Lagi-lagi harus begini. Menekan rasa itu hingga ke dasar hati paling dalam. Belum sampai waktunya kini.
“Kalau begitu izinkan hujan menanti senja hingga masanya, Neng,” Ucapmu sembari menatapku.
Subhanallah, bahkan saat ini kalimat terakhir pada pesanmu pun tak berubah. Harapan selalu menghias disana. Ah, andai hujan selalu bersama senja setiap waktu, pasti jujur adalah pilihan tepat saat ini.
‘Lagi dimana, Sis? Hampir maghrib nih.’
Pesan masuk setelah berkirim beberapa pesan denganmu membuyarkan lamunan. Venus.
‘Iya, sebentar lagi sampai asrama, Ukhty’

Tiga purnama...
Menit-menit berlalu dalam hening, seakan mengerti suasana hati insan yang saling merindu. Dan benar-benar hanya rindu, tanpa kata-kata. Mualif kembali bersama Kejora kali ini, di tepian Indrayanti. Kejora tepati janjinya untuk bertemu dengan Mualif usai haul pimpinan pesantren almamater mereka di salah satu kabupaten di kota Gudeg. Duduk di hamparan pasir pantai, berteman hembus bayu membelai, memandang laut lepas. Gerimis turun.
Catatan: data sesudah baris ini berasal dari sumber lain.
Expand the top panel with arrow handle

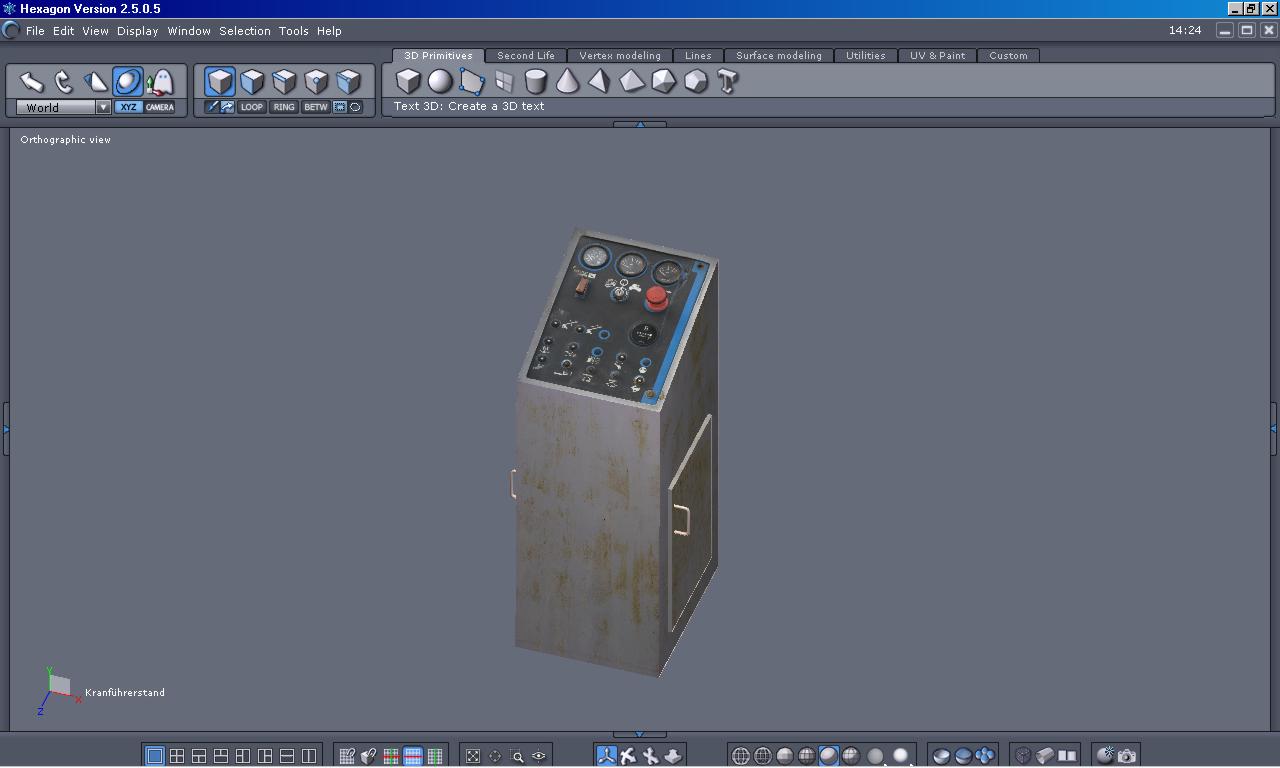point(639,124)
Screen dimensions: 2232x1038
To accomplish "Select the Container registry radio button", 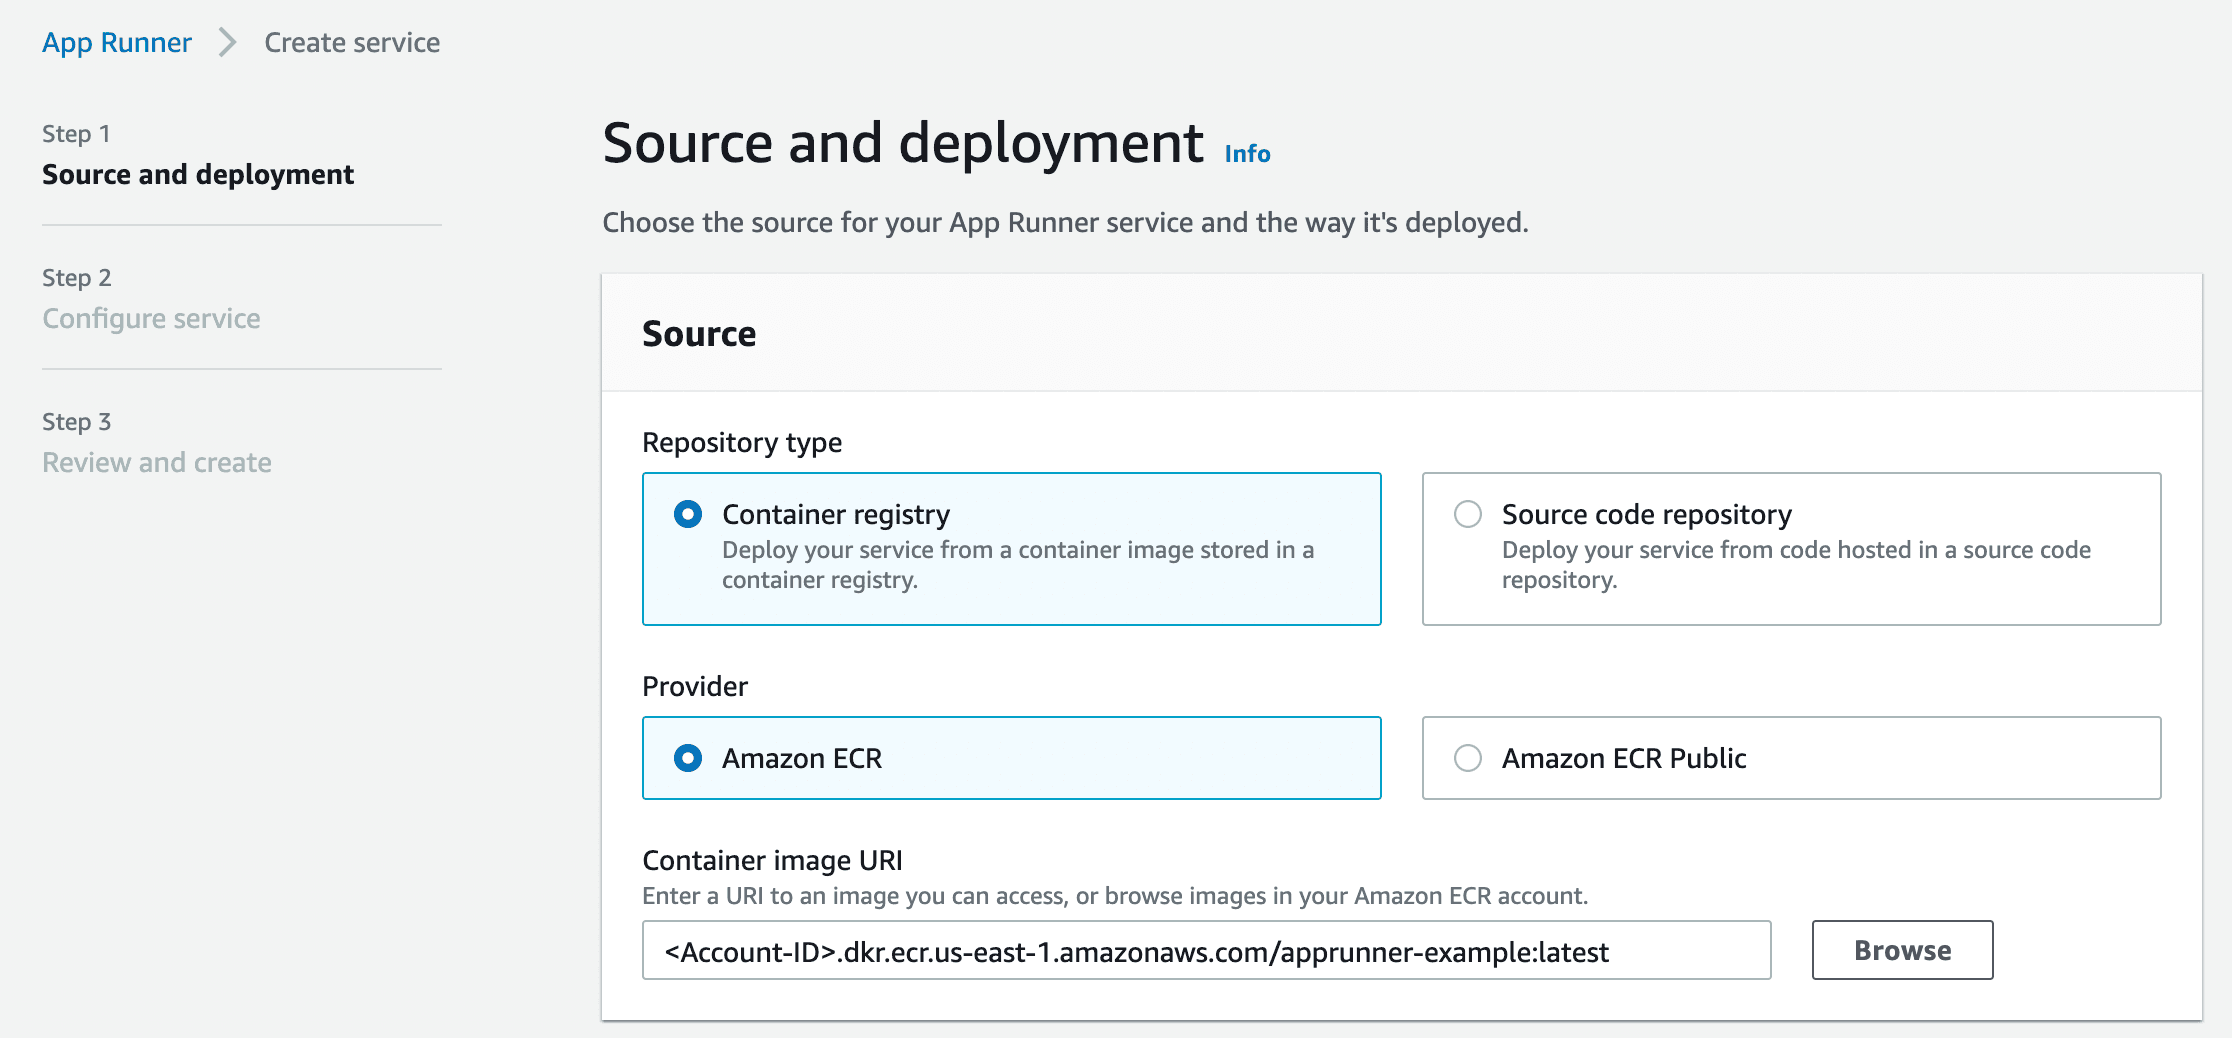I will [688, 515].
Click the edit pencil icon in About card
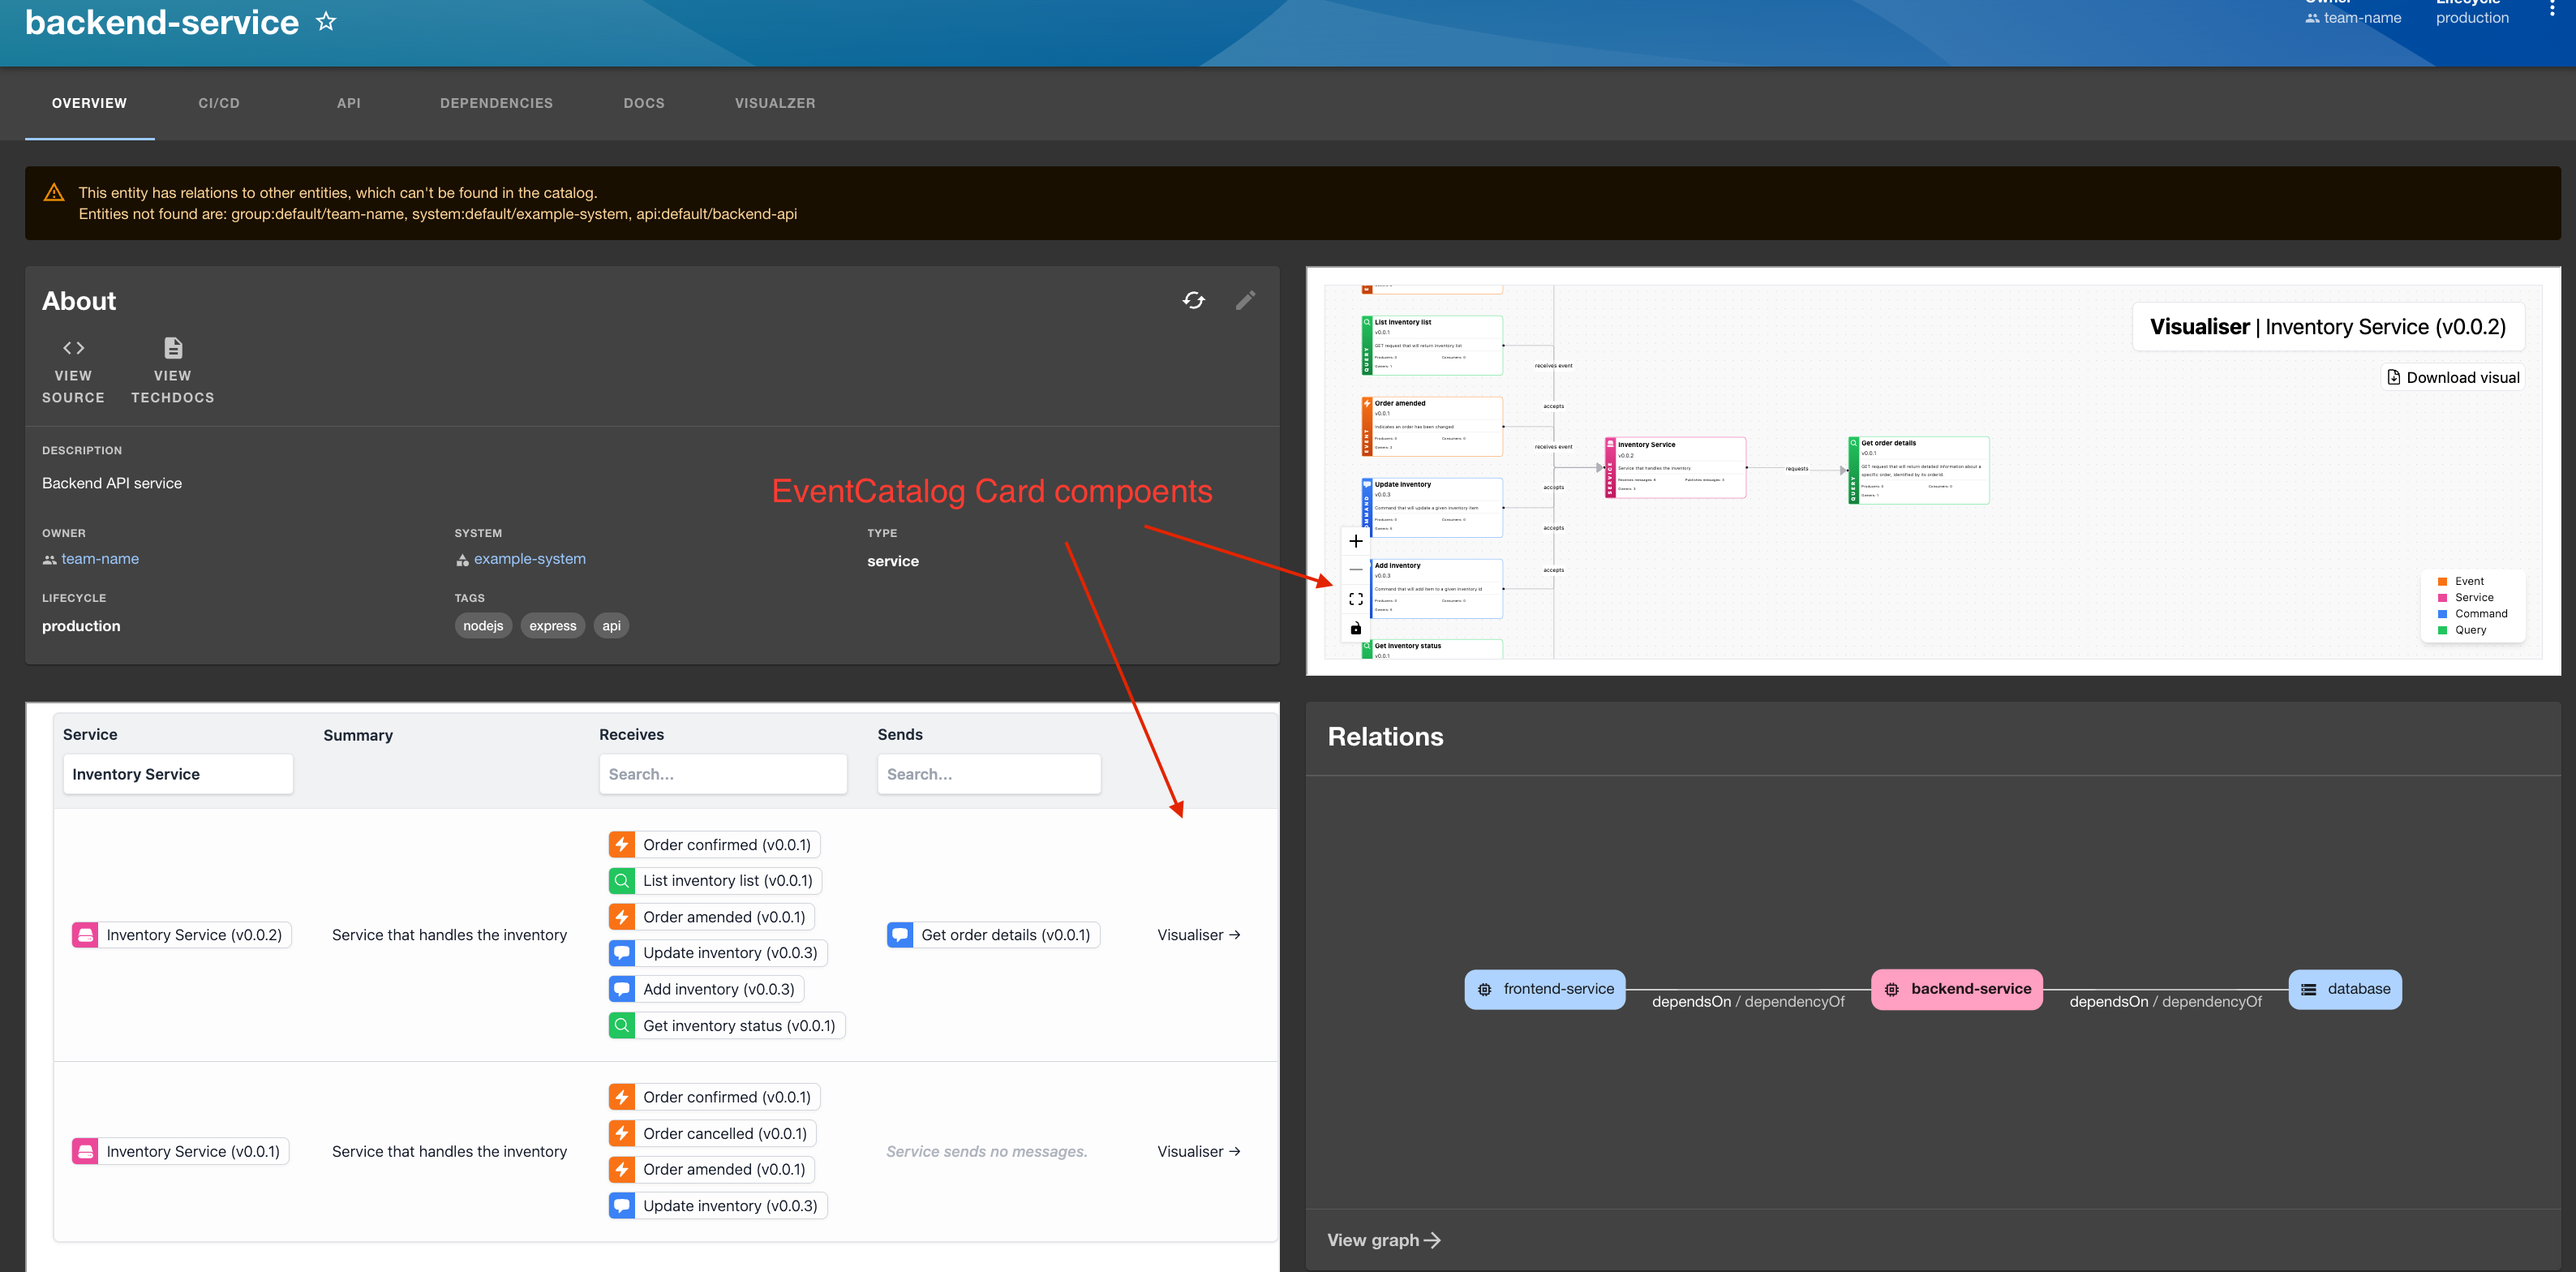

“Masih tak mungkinkah hujan menemani senja kini, Neng? Belumkah sampai masanya?” tanya Mualif memecah kebisuan sedari tadi.
Kejora terperangah, terlihat gugup, tak menyangka Mualif akan kembali menanyakannya. Hanya sebentar, ia dapat menguasai diri. Tersenyum. Ah, bahkan dengan begitu pun mereka telah saling tahu sebenarnya. Tak perlu kata-kata yang terucap untuk dapat tahu perasaan mereka masing-masing. Hal itu nyata terlihat. Mereka bicara lewat hati, dengan senyuman. Mualif dan Kejora tahu itu. Semua bukan semata tentang panorama alam yang sama-sama mereka kagumi kini, tetapi lebih pada kelanjutan hubungan mereka yang selama ini lebih diwarnai dengan obrolan jarak jauh. Namun demikian, mereka saling memahami.
“Tahukah mas, apa yang kita nanti sebenarnya?” jawab Kejora dengan pertanyaan pula.
“Tentu saja, perpaduan hujan dan senja bukan,” sahut Mualif.
Kejora memandang Mualif, tersenyum. Lalu ia mengarahkan Mualif untuk melihat ke arah yang ditunjuknya. Senja mulai mengantar mentari kembali ke peraduan, gerimis hampir usai. Dan di ujung langit barat, di batas pandang pantai Indrayanti, rangkaian garis warna-warni mulai tersusun disana. Semakin lama semakin terlihat, hingga batas senja hari ini.
“Itulah yang kita nanti, Mas. Pelangi. Meski tiada ucap, biarkan masa yang menentukan, bilakah pelangi menyatukan hujan dan senja,” ucap Kejora.
Dan, Mualif pun mengerti. Ia tetap akan menanti masa itu. Dengan diam, dengan senyuman.